Bancos. Relações com os clientes. Dever de informação
BANCOS. RELAÇÕES COM OS CLIENTES. DEVER DE INFORMAÇÃO
APELAÇÃO Nº 8891/18.2T8CBR.C2
Relator: VÍTOR AMARAL
Data do Acórdão: 12-07-2022
Tribunal: JUÍZO LOCAL CÍVEL DE COIMBRA DO TRIBUNAL JUDICIAL DA COMARCA DE COIMBRA
Legislação: ARTIGO 5.º DO DECRETO-LEI N.º 446/85, DE 25-10
Sumário:
1. – A violação culposa de deveres indeclináveis de informação e esclarecimento ou conselho e de zelo a cargo de entidade bancária, no âmbito da respetiva atividade, perante cliente – consumidor de serviços bancários – depositante de um cheque de elevado montante sobre o estrangeiro, mas em deficit de informação quanto ao regime de tomada de cheques e de disponibilização de fundos, é fonte de obrigação indemnizatória pelo decorrente dano causado a esse cliente.
2. – Se, em atendimento presencial em agência do banco, este faculta ao cliente um impresso (elaborado e usado na sua atividade bancária) referente ao depósito de cheques sobre o estrangeiro, contendo, em campo de preenchimento obrigatório, a menção quanto à opção pelo regime de tomada de cheques e de disponibilização de fundos, devendo o cliente escolher entre (i) envio à cobrança (ficando o cheque na dependência de boa cobrança, sem o que não ocorre disponibilização de fundos em conta), (ii) tomada nas condições standard e (iii) crédito imediato (modalidades estas em que a disponibilização ocorre antes da verificação quanto à cobrança), cabe à entidade bancária, no âmbito do elevado padrão de conduta que lhe é imposto pelo princípio da boa-fé, no quadro de relacionamento contratual duradouro, intuitus personae e de total confiança – em que deverá proteger os legítimos interesses do cliente, tipicamente um leigo em matérias de técnica bancária –, em vez de receber o formulário sem preenchimento do campo obrigatório, diligenciar pelo respetivo preenchimento, esclarecendo/alertando quanto à importância da matéria e aos diversos níveis de risco para o cliente associados àquelas modalidades do regime bancário.
3. – Se, perante aquela incompletude do formulário, o banco vem a optar posteriormente, de forma unilateral, pela modalidade de tomada nas condições standard, sem disso dar conhecimento ao cliente, disponibilizando o montante do cheque na sua conta bancária, como saldo disponível, sem verificação quanto à boa cobrança, ficando o cliente convencido de que podia dispor daquele montante sem risco, ocorre violação do dever de esclarecimento e de zelo para com o cliente, sujeitando-o ao risco de danos perante a ulterior devolução do cheque.

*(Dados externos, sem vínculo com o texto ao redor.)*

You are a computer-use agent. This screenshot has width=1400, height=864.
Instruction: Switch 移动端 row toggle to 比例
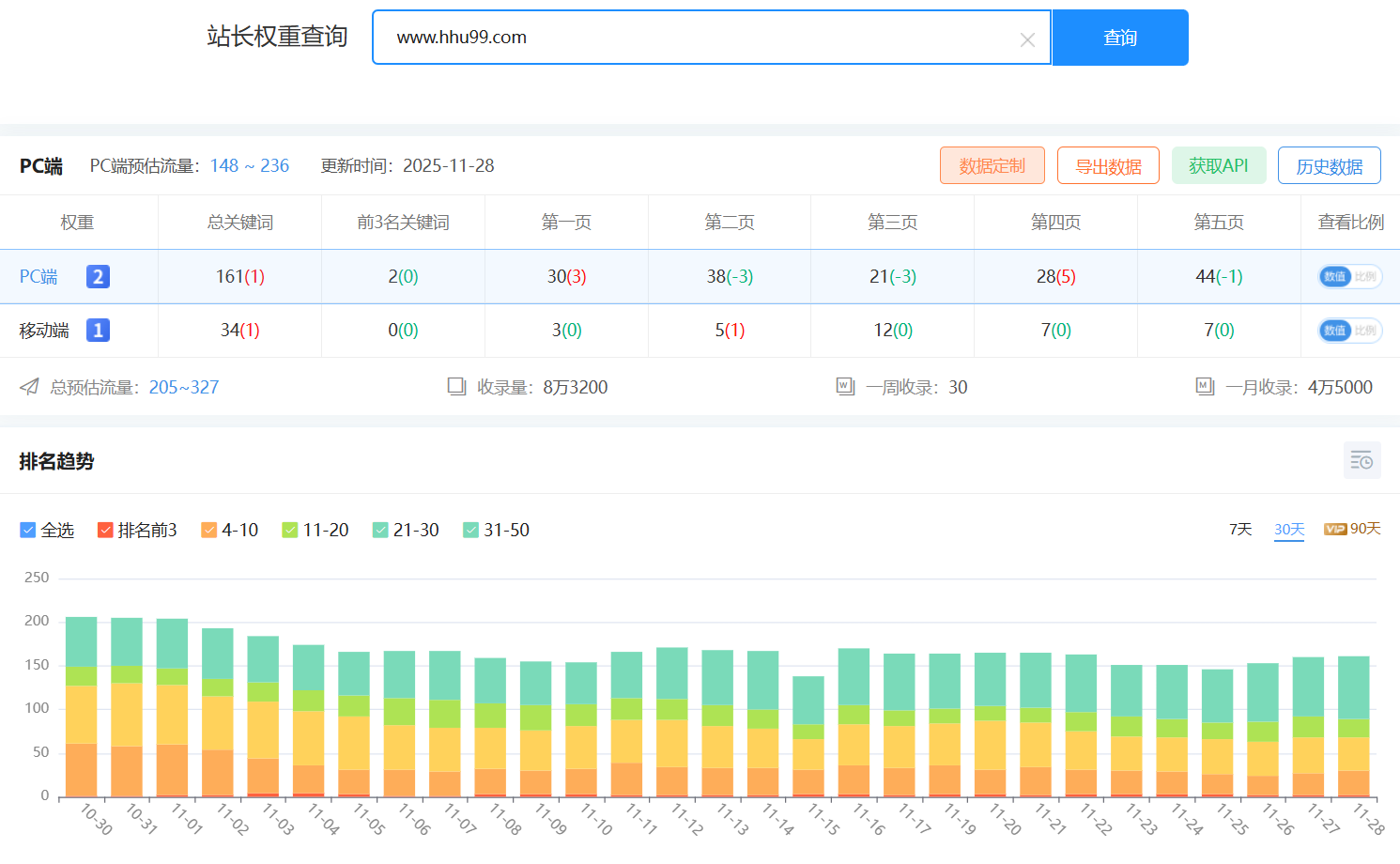click(x=1364, y=331)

4. – Ainda que o cliente seja advogado de profissão, o seu relacionamento com o banco é como consumidor, isto é, tipicamente um leigo em matérias de técnica bancária, como o são as questões que se prendem com o regime e circuito financeiro de um cheque sobre o estrangeiro, pelo que, verificando o banco que o cliente não atentara no dito campo de preenchimento obrigatório, não poderia concluir que o cliente ficou esclarecido perante o que estava escrito no formulário.
5. – Só depois de alertado pelo banco para o dito regime e grau de risco, que o cliente desconhecia, seria pertinente o esclarecimento por este quanto às condições em que se tinha tornado portador do cheque e ao que pretendia fazer com o respetivo montante, razão pela qual não pode considerar-se haver conduta negligente (concorrente) do lesado.